## Start Selected excerpt
Piggyback rides aren’t just for kids! Sometimes space shuttles need a lift too! During the era of the Space Shuttle Program, the Shuttle Carrier Aircraft (SCA), a modified Boeing 747 would carry space shuttle orbiters on its “back” from landing sites back to the launch complex at the Kennedy Space Center, among other locations too far for ground transportation delivery.

Dubbed, “The World’s Greatest Piggyback Ride,” the SCA was considered “a symbol of American invention and ingenuity.” While it primarily served as a taxi service for the shuttle, it also helped in the development of the shuttle itself. Before transforming into the Shuttle Carrier Aircraft, the Boeing 747 was originally manufactured for commercial use. In 1969, the “747 four-engine intercontinental-range, swept-wing ‘jumbo jets’” entered commercial service. It was 232 feet long, 63 feet tall to the top of the tail, and had a 196-foot wingspan that sat low. While that’s normal for its type of aircraft, its modifications were not.

To make the SCA lighter, the passenger area was stripped of any comforts, including the galleys, carpeting, as well as a portion of the inside temperature ductwork. Yet this aircraft still weighed over 250,000 pounds. Plus, the drag created by the shape and weight of the orbiter was 176,000 pounds or more. So, twice the power was needed and a lot more fuel to maintain flight. For example, during a normal flight, the SCA might have used 20,000 pounds of fuel an hour, however, when giving an orbiter a “piggyback ride,” that number doubled!

Besides the weight of the shuttle and aircraft, the weather was another obstacle to contend with. The orbiter couldn’t be exposed to moisture, turbulence, or temperatures below -9 Degrees Centigrade. Therefore, these limitations determined the flight path and altitude. In order to meet those conditions during the wintertime, the Shuttle Carrier Aircraft had to fly as low as 10,000 feet!

On February 8, 2012, the Shuttle Carrier Aircraft retired after its final mission to the Dryden Flight Research Facility at Edwards Air Force Base in Palmdale, California. The helpful jumbo jet was used as a source of parts for NASA’s Stratospheric Observatory for Infrared Astronomy (SOFIA) aircraft, another modified Boeing 747.
## End Selected excerpt
#### Request A:
Name every condition that the passage on the Shuttle Carrier Aircraft says the orbiter could not be exposed to.
#### Request B:
Translate this sentence from the passage on the Shuttle Carrier Aircraft into Spanish: "Besides the weight of the shuttle and aircraft, the weather was another obstacle to contend with."
The data after this text is not needed.
## Start Recorded information
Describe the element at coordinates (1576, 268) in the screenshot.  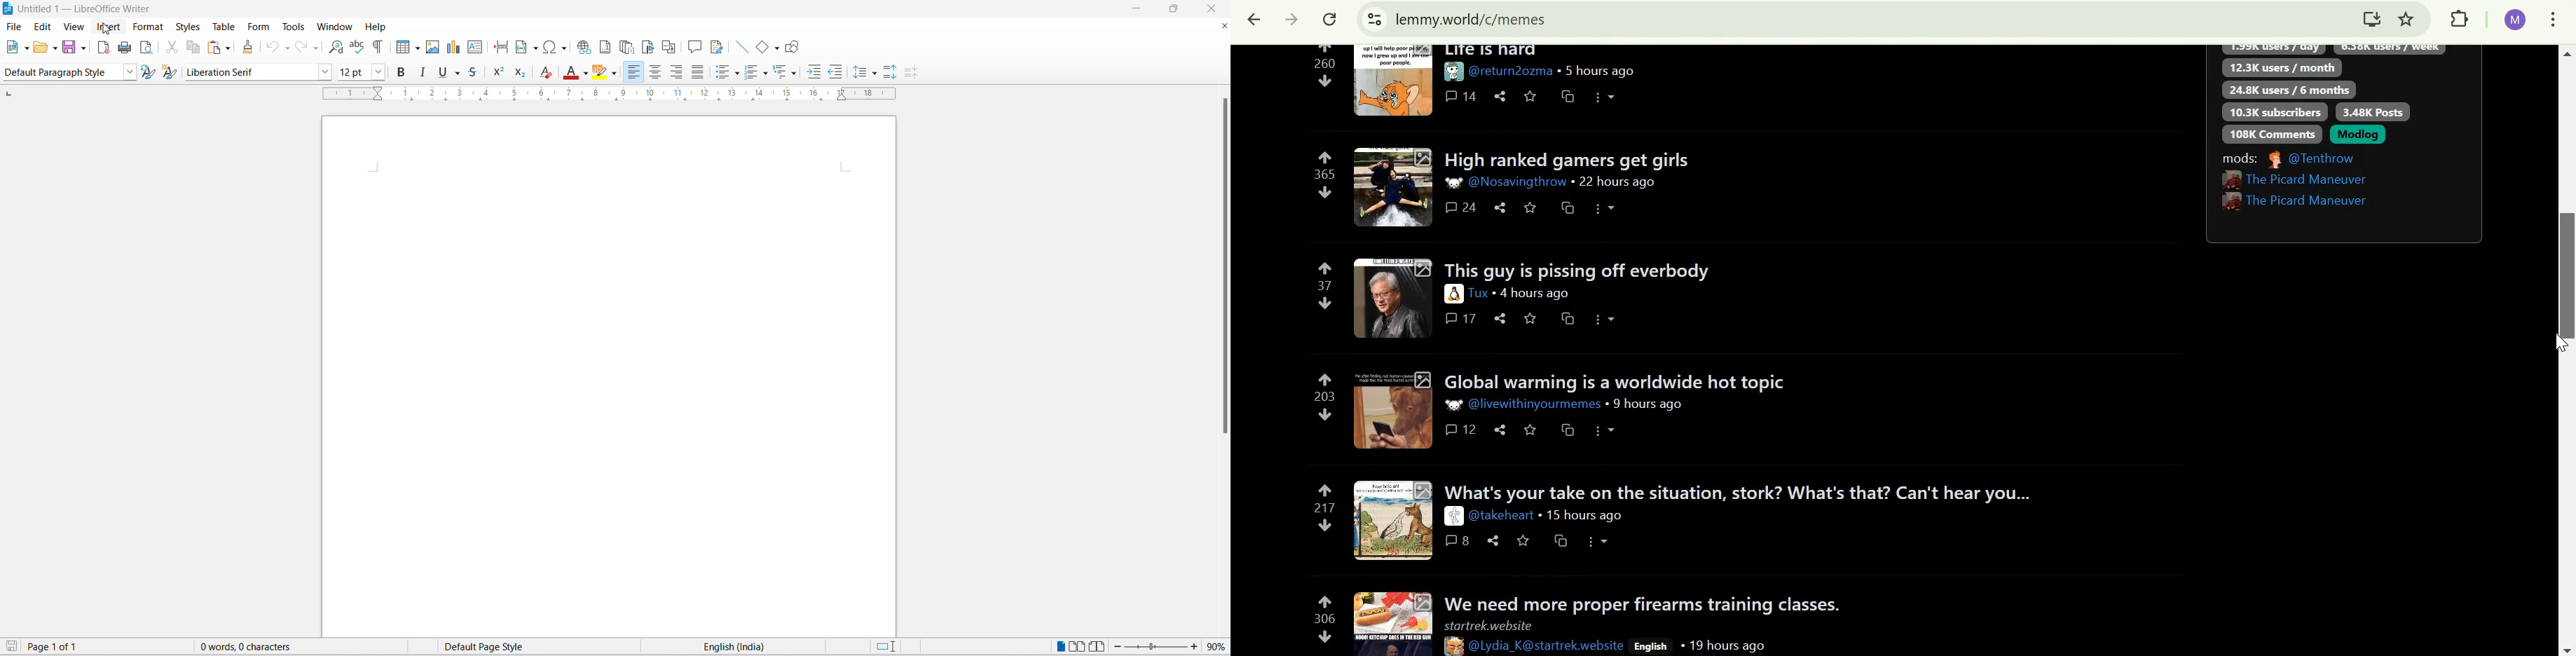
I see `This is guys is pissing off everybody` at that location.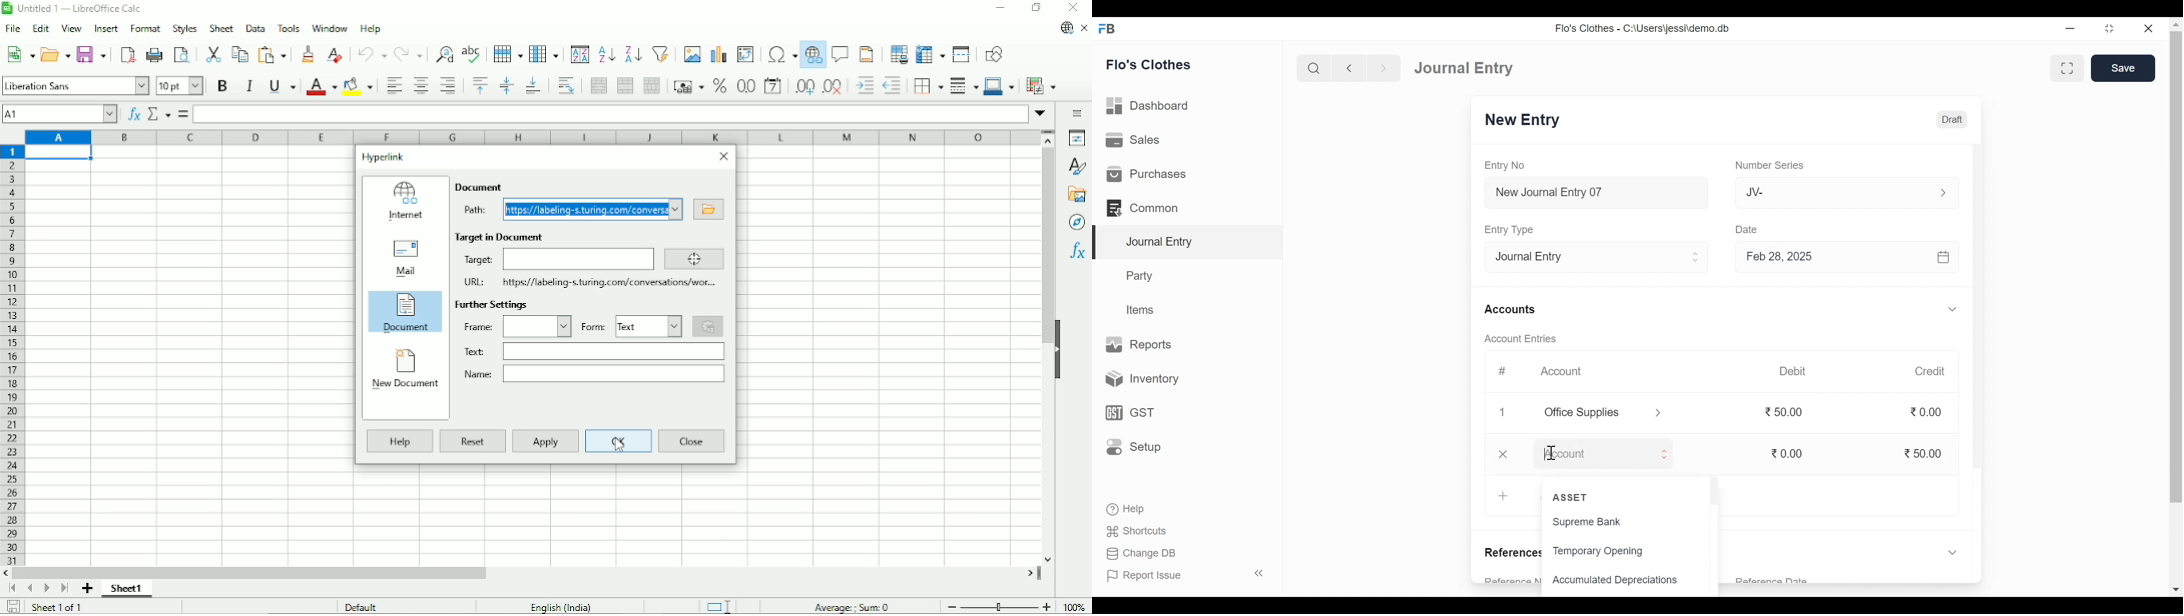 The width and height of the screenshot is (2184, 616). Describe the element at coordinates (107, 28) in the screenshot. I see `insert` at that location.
## End Recorded information
#### Expected answer A:
Moisture, turbulence, and temperatures below -9 Degrees Centigrade.

#### Expected answer B:
Además del peso del transbordador y del avión, el clima era otro obstáculo al que había que hacer frente.